*** Opening of PROVIDED DATA ***
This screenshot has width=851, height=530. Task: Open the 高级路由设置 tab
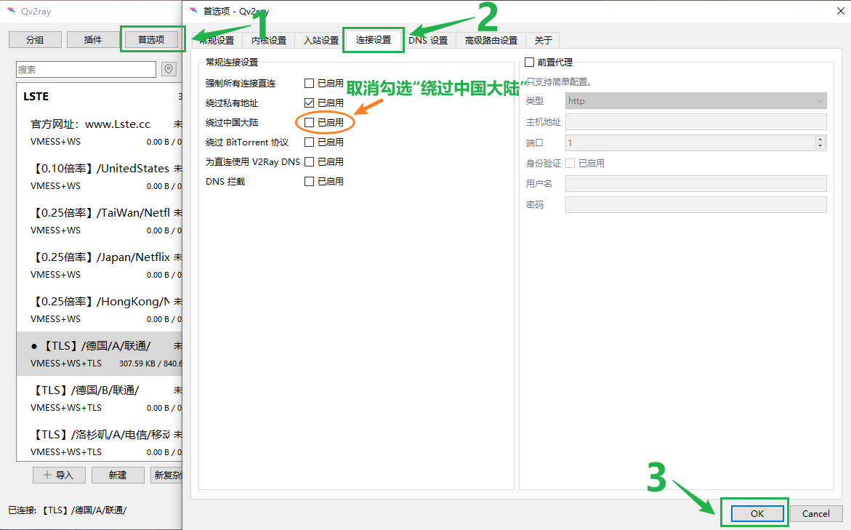click(491, 41)
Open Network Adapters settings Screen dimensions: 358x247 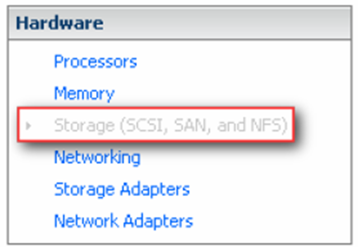(x=123, y=221)
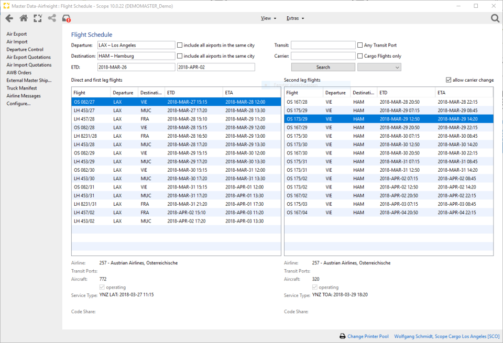This screenshot has width=503, height=343.
Task: Click the Search button
Action: click(x=323, y=67)
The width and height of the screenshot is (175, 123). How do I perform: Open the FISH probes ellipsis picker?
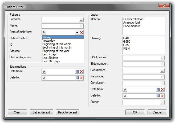coord(162,58)
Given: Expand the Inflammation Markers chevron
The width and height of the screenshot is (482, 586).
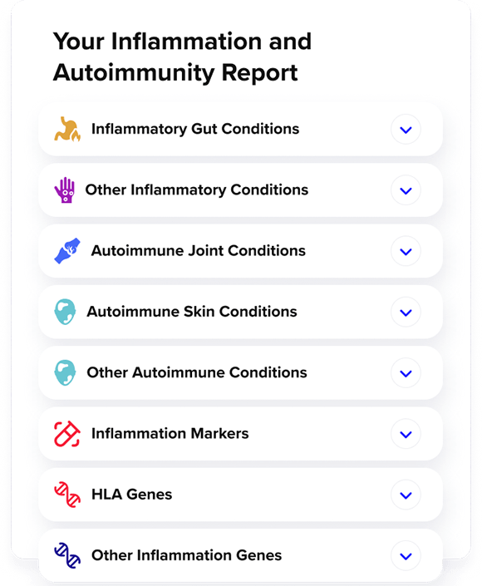Looking at the screenshot, I should click(406, 434).
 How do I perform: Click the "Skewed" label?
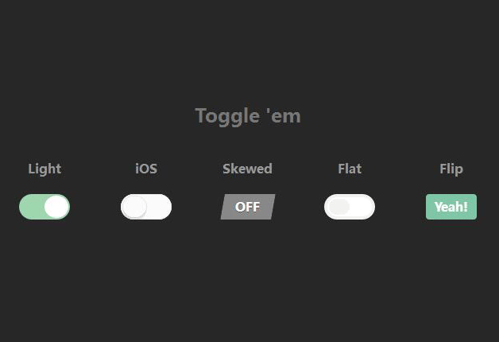tap(248, 169)
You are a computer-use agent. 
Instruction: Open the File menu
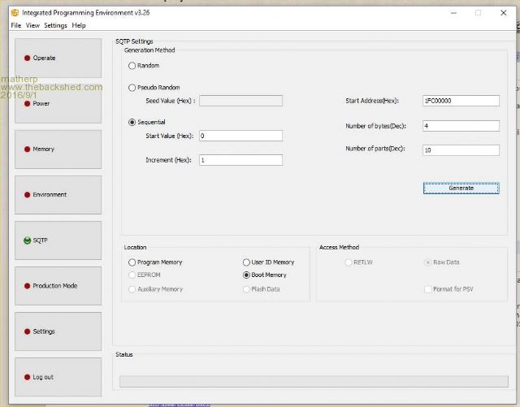click(15, 25)
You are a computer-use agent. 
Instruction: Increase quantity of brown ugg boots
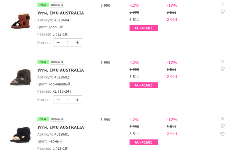coord(77,100)
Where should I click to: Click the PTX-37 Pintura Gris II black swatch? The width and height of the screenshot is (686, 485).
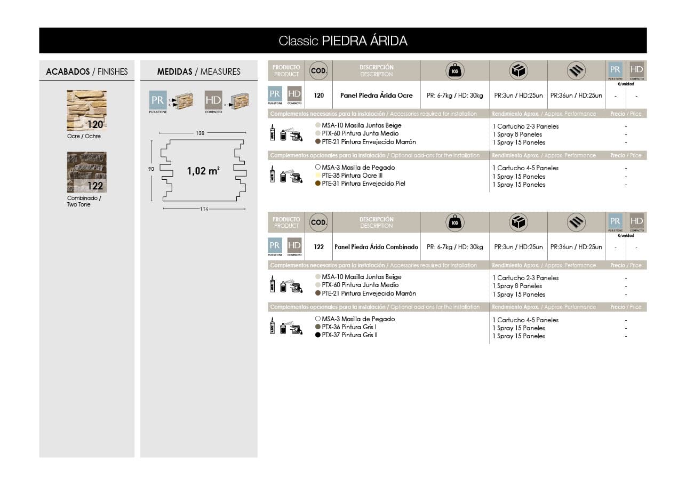318,335
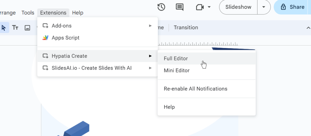Open Slideshow options dropdown arrow
This screenshot has height=136, width=311.
pyautogui.click(x=264, y=7)
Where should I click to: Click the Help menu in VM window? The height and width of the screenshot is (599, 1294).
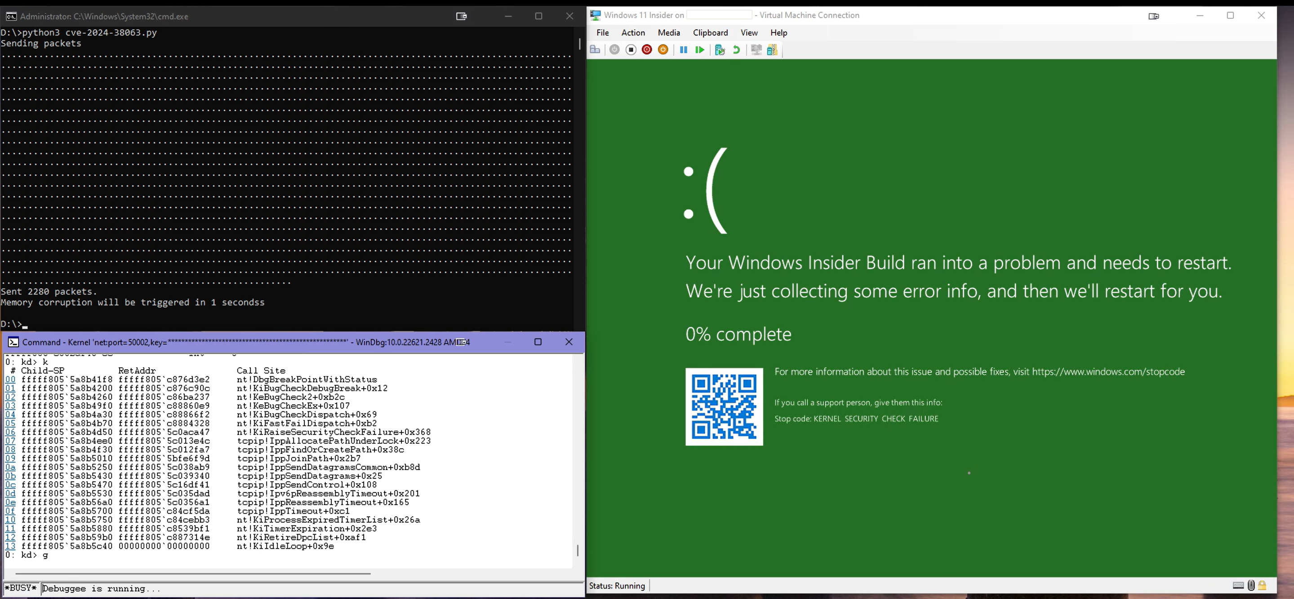pyautogui.click(x=778, y=32)
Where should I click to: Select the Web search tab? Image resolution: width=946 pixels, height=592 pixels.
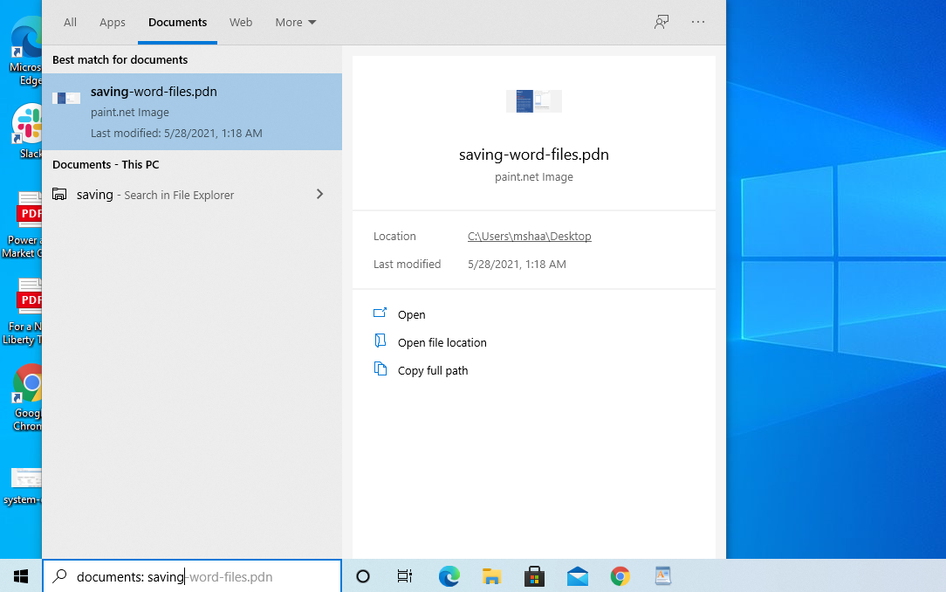pos(241,22)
*** Close of PROVIDED DATA ***
**INSTRUCTIONS FOR THE TASK**: Retype exactly the lines above, starting at the line containing "Where should I click to: Select" and ending with the last line, both included; leave out the pictures.

**FINISHED TASK**:
Where should I click to: Select the Web search tab? Image resolution: width=946 pixels, height=592 pixels.
pos(241,22)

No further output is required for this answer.